Wednesday, 12 May 2010: 1:30 PM
Arizona Ballroom 10-12 (JW MArriott Starr Pass Resort)
In June 2009, the Canadian Meteorological Centre (CMC) made important changes to its global mid-range forecast system. Changes to the model included raising the model lid to 0.1 hPa (64 km); replacing sigma-like (or eta) vertical coordinates with a new hybrid coordinate; adding a non-orographic gravity wave drag scheme; and a new radiative transfer scheme leading to improvements in tropospheric temperature forecasts. Changes to the data assimilation system included assimilation of higher level atmospheric data from ATOVS, AMSU-A channels, GPS radio occultation data; as well as new observation and background error statistics.
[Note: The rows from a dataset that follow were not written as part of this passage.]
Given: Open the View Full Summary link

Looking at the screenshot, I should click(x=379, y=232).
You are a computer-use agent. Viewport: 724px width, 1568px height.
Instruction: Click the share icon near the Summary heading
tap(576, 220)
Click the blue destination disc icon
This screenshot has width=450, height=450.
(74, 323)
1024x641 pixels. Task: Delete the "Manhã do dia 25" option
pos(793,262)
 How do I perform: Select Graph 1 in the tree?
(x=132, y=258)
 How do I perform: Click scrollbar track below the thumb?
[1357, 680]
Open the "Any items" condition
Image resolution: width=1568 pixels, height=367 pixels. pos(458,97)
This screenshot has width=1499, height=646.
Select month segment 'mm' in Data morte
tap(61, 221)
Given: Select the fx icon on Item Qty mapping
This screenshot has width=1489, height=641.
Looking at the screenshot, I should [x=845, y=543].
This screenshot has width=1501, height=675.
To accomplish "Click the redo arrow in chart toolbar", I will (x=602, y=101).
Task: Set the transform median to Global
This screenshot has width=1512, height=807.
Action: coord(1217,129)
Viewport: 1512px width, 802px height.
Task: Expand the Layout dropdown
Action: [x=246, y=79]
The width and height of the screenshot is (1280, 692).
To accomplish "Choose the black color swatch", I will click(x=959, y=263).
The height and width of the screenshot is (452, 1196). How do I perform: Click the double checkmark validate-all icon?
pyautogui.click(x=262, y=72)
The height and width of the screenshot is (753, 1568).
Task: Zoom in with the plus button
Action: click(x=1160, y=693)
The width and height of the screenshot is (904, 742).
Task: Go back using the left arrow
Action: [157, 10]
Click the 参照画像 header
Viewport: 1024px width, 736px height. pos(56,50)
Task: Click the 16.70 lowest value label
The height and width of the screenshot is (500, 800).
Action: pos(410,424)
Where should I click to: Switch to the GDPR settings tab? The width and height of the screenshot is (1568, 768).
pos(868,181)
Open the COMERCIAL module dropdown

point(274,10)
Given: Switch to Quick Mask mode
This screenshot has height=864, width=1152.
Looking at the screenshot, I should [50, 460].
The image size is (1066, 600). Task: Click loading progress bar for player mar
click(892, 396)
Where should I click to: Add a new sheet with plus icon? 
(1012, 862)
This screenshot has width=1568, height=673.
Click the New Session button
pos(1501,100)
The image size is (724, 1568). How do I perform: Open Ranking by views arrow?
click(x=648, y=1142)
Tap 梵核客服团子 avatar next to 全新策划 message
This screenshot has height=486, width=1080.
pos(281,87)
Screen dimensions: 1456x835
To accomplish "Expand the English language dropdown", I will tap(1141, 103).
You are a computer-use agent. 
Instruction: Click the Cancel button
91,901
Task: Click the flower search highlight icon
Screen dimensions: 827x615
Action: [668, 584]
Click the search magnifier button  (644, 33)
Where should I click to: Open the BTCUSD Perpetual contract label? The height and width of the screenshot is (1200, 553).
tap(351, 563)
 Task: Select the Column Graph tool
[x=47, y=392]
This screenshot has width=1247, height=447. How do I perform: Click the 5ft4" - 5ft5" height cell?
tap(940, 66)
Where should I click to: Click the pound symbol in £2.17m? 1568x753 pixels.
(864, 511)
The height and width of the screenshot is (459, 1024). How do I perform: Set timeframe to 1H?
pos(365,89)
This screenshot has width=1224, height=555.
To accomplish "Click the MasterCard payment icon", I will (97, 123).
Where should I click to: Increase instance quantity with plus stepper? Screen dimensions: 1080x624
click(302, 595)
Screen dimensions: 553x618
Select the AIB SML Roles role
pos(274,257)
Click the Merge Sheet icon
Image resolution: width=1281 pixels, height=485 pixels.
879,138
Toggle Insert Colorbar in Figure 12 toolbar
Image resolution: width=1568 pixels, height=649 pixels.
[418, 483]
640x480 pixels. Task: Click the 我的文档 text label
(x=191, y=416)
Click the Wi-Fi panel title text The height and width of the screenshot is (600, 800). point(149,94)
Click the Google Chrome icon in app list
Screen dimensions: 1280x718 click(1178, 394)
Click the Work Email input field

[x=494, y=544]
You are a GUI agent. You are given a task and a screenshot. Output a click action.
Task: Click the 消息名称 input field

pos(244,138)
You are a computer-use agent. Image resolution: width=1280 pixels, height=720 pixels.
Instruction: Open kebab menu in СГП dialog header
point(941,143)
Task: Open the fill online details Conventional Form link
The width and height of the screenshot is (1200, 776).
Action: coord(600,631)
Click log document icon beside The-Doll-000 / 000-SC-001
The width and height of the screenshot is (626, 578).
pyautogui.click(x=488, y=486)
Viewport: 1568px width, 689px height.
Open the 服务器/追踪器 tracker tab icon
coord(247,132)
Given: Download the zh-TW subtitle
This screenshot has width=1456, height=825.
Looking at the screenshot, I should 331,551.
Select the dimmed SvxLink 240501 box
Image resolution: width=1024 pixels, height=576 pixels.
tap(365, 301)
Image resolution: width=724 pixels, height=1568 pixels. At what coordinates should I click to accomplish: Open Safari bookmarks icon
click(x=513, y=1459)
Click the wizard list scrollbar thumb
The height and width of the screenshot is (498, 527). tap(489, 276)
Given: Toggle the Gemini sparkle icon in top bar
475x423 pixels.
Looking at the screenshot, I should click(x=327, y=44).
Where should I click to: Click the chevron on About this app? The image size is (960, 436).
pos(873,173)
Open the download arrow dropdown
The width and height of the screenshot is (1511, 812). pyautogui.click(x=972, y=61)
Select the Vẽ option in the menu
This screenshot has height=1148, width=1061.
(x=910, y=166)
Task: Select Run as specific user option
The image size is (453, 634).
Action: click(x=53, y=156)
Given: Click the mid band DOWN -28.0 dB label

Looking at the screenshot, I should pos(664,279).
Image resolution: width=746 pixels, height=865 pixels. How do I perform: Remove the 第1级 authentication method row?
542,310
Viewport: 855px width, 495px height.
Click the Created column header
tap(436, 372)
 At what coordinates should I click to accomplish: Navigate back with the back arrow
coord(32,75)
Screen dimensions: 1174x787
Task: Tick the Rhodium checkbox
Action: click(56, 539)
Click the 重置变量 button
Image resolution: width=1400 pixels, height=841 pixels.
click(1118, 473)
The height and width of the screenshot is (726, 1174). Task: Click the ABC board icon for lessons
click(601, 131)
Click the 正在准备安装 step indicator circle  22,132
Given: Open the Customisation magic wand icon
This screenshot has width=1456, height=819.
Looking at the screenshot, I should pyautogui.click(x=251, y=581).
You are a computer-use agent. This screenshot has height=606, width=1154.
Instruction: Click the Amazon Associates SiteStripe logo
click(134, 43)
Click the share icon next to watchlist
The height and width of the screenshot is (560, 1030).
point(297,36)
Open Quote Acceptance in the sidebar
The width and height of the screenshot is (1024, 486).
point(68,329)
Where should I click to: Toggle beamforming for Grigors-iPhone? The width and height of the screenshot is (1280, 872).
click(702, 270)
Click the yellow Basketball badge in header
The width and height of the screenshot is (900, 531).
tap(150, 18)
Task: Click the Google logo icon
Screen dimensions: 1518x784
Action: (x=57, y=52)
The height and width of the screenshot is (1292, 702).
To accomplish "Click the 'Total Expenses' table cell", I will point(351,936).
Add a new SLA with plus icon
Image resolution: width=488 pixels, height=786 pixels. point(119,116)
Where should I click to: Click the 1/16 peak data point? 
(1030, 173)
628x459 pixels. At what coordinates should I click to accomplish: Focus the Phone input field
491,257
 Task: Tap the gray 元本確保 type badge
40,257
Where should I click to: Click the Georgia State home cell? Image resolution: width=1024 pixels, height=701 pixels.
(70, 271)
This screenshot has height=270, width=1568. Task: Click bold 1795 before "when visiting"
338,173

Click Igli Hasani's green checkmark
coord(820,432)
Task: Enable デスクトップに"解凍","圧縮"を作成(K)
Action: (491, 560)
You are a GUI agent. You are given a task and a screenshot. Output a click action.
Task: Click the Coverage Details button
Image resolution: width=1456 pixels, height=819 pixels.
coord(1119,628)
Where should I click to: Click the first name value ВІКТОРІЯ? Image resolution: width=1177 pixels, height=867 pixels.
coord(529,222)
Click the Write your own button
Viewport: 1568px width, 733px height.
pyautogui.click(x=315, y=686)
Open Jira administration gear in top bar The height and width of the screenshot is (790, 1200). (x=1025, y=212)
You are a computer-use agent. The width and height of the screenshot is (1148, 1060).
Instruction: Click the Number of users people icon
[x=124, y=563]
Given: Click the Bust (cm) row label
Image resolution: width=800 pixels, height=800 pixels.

It has been shown that the new system does not overpredict tropical storms and tropical cyclones (TC) as much as the previous global system. A new version of the CMC global model is currently under development. The main objective of this project has been to further reduce the TC false alarm ratio in the CMC mid-range forecasts. An adjustment to the trigger function in the deep convection scheme over tropical oceans proved sufficient to reduce the TC false alarm ratio, while keeping other forecast scores practically unchanged. This adjustment is part of a new version of the global prediction system expected to become operational in June 2010. In this talk, we present results from the study of various TC properties -- e.g. false alarm ratio, detection rate, central pressure and position error, genesis distribution, potential intensity, genesis potential index of the three latest versions of the CMC global forecasting system.